# Home Office
## Bodies of Work
At a high-level, the work required for Home Office breaks down into four buckets:
* Data Parsing
* E-mail Parsing
* OCR
* Data Processing (Batch)
* Apply algorithms and create summary JSON to power the UI
* Algorithms
1) Extractive
2) Classifiers
* UI
## Sprint Roadmap
1) Sprint 1 (Wrapping July 27th)
* Batch processing/UI pipeline working
* Demonstrate the solution can identify key names, locations, dates and identify the name of a MP and their constituency
* Should probably incorporate Robinson's improvements here (QALEX + People Rez + Affiliations)
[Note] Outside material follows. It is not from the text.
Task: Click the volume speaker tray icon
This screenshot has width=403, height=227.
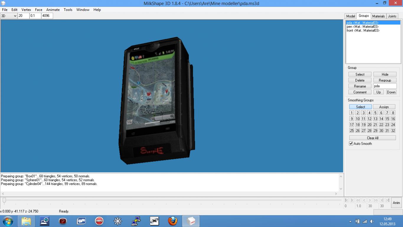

* Incorporate @Kiran's UI improvements
* Identify the questions being asked by the MP and constituent
* Prove the ability of linking the questions in outcome 2 to the 'application type'
3) Sprints 2-4 (???)
* Data Science creates extractive/classification functions based on user input
* Templated NLG
* Integrate Robinson's People
* Better drill-down to document
* Work with client to draft report/presentation deck
## Data Processing + Parsing
1) Start with a case, consisting of an e-mail and multiple attachments
2) Parse attachments (running OCR if need be)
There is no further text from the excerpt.